Swirling and morphology were maintained in all products, in both the groups throughout the shelf life. No significant change was seen in both groups, on the first and fifth day, as far as pO₂, pCO₂, Na⁺, K⁺, HCO₃⁻ & Ca²⁺ were concerned. However, lactate increased and glucose decreased significantly in irradiated products over 5-day storage period. A small but significant decrease in pH and platelet count was found in the irradiated PCs after 5-day storage. The mean proportion of platelets expressing CD62P over 5-day storage increased significantly.

Conclusion

After an overall assessment of all our in vitro parameter results and observations, a few of which were significant, while most were not significant, we concluded that a well-preserved quality of gamma irradiated apheresis platelets is maintained throughout the entire 5-day shelf life of the platelet product, with minimal difference compared to non-irradiated platelets.

Introduction

Transfusion associated graft versus host disease (TA-GVHD) is a rare but a highly lethal complication of cellular blood transfusion. It is defined as a delayed immune transfusion reaction caused due to an immunologic attack by viable donor lymphocytes contained in the transfused blood component against the transfusion recipient.¹ According to UK haemovigilance system severe hazards of transfusion (SHOT), TA-GVHD accounts for 0.2% of complications associated with transfusion of blood products.² The occurrence of TA-GVHD can be prevented by gamma irradiation of cellular blood components with a minimum of 25 Gray (Gy) delivered to the central portion of the product and a minimum of 15 Gy dose elsewhere. It acts by inhibiting the proliferation of T-lymphocytes.¹

The transfusion of irradiated blood components is mainly indicated for transfusion in infant or foetal patient populations (in case of intra-uterine and exchange transfusions), in patients with malignancies or compromised immune systems, individuals receiving cellular blood components from blood relatives and also in patients receiving HLA-matched products, e.g. haematopoietic stem cell transplant recipients.³

The exact number of residual leucocytes (T-lymphocytes) in leuco-reduced blood products that can cause TA-GVHD is unknown.⁴ Hence, it is important to irradiate blood components including platelet concentrate (PC) units, whose demands are growing day by day and for which a large number of PCs are produced by apheresis procedures.⁵ Until now, only a few relevant studies on the influence of gamma radiation on single donor platelet concentrate units (SDPs) obtained by plateletpheresis have been performed, which show conflicting results with regard to in vivo and in vitro platelet characteristics.^{5, 6, 7, 8, 9, 10}

Even though some of the earlier studies attempted to evaluate various quantitative and qualitative aspects of platelets as well as their in vivo properties (by radiolabelling studies) in random donor platelet (RDPs) concentrate units and SDPs,^{5, 6, 7, 8, 9, 10, 11, 12, 13, 14, 15, 16, 17, 18} the sample size chosen was too small to reach to a conclusion with certainty.

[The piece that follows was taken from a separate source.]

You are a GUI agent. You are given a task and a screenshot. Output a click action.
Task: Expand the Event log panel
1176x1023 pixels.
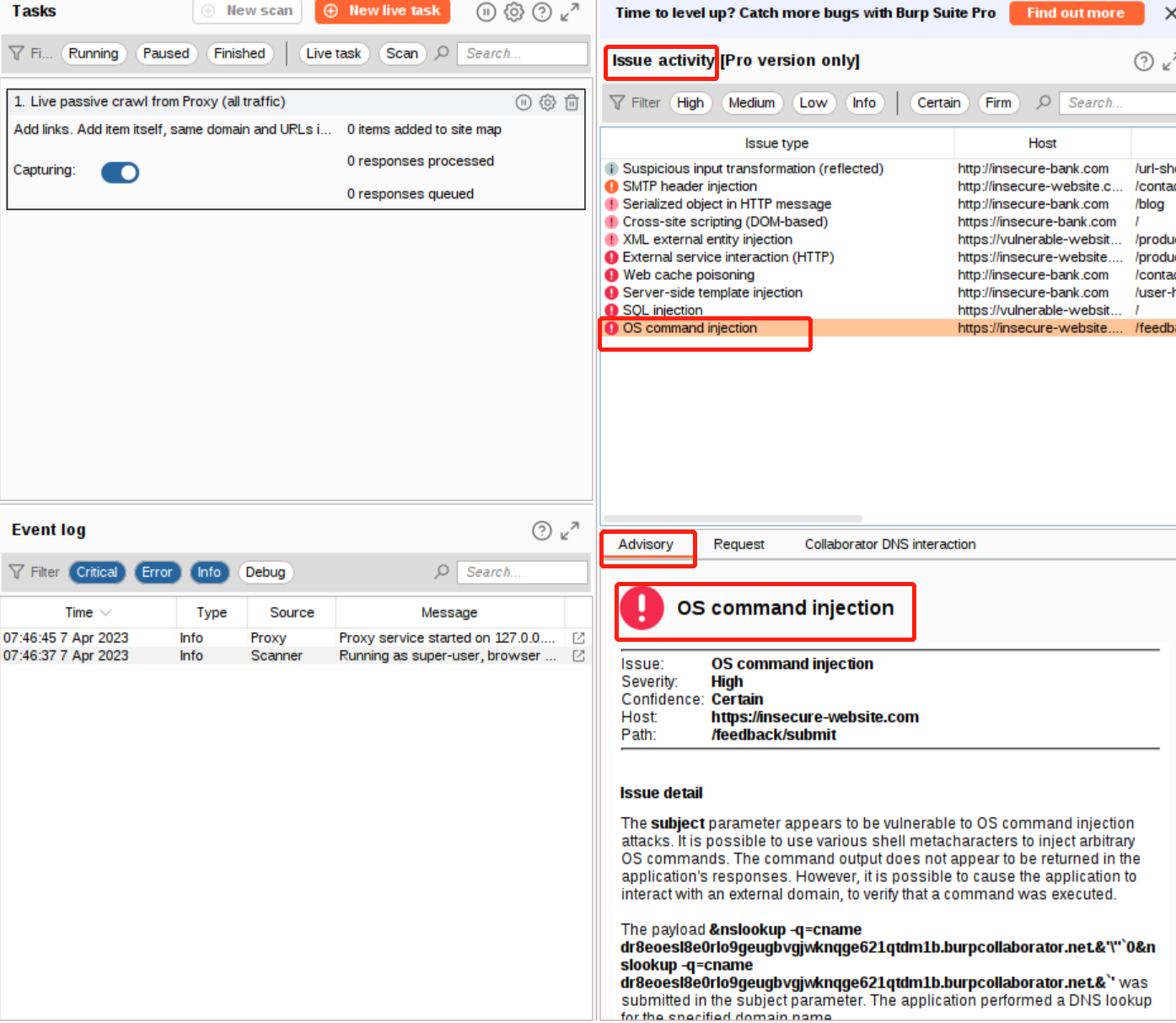(x=571, y=530)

This study was undertaken to assess the effects of gamma irradiation on single donor apheresis platelet units by measurement of its cellular counts, functional indicators and a panel of biochemical parameters, in order to assess pre-transfusion platelet quantity and quality during the entire approved shelf life of the product (i.e. 5 days), so as to unfold any significant deleterious effects occurring due to irradiation.

Material and methods

Study design

This was a prospective, analytical study carried out in the Department of Immunohaematology and Blood Transfusion, over a period of 2 years from December 2012 to December 2014. The study was carried out after taking prior approval from the Institutional Ethical Committee and informed consent from the plateletpheresis donors.

Donor selection

Platelets were collected by standard apheresis procedures from four hundred (400) healthy voluntary donors, who met the Food and Drug Administration (FDA),¹⁹ Directorate General of Health Services (DGHS) India,²⁰ and American Association of Blood Banks Guidelines and recommendations for plateletpheresis.²¹ It was ensured that none of the subjects were receiving medications known to affect platelet function or kinetics.

Platelet collection

For the study, SDP units were collected on a continuous-flow cell separator, Fenwal Amicus with software version 3.5 (Baxter Healthcare, Deerfield, IL, USA) using the single needle plateletpheresis kit (PL 2410). Acid-citrate-dextrose (ACD-A) was used as anticoagulant agent. The instrument was programmed to collect 3 × 10¹¹ platelets in a volume of 300 ml. On the basis of the entered donor parameters (such as sex, weight, height, haematocrit and pre-procedure platelet count) and the ratio of whole blood to ACD, the instrument calculated the total blood volume to be processed. Contaminating white blood cells were removed by the in-built leucoreduction system of the cell separator.

Storage

After completion of the procedure, each platelet suspension was equally divided into the two integral attached polyolefin containers. This was done with the help of an electronic weighing scale and a tube sealer. A 10 ml representative sample was collected from each of the two bags to analyze the baseline values of the parameters to be measured in the study. The product bags were stored as per laid down guidelines in a platelet agitator/incubator (Terumo Penpol, India) at 22–24 °C with continuous agitation, at a frequency of 60 horizontal agitations/min.

Gamma irradiation

One part of the product was then subjected to gamma irradiation of 25 Gray (Gy) with a ¹³⁷Cs source blood irradiator (Gammacell 3000 Elan, Nordion, Canada), as per manufacturer's directions. The irradiation instrument canister was loaded with single platelet concentrate unit at one time. An irradiation indicator (Rad-Sure type 25Gy, International Specialty Products, Wayne, NJ) was applied to each unit and irradiated to document a dose delivery of at least 25 Gy to the irradiated product.

Sampling

A 10 ml representative sample was collected 2 h after irradiation on the first day of the shelf life of the product. Another 10 ml representative sample was collected on the fifth (last) day of the shelf life of the product. Similar samples were taken on the first and fifth day, from the second part of the product which was not subjected to gamma irradiation, for comparison.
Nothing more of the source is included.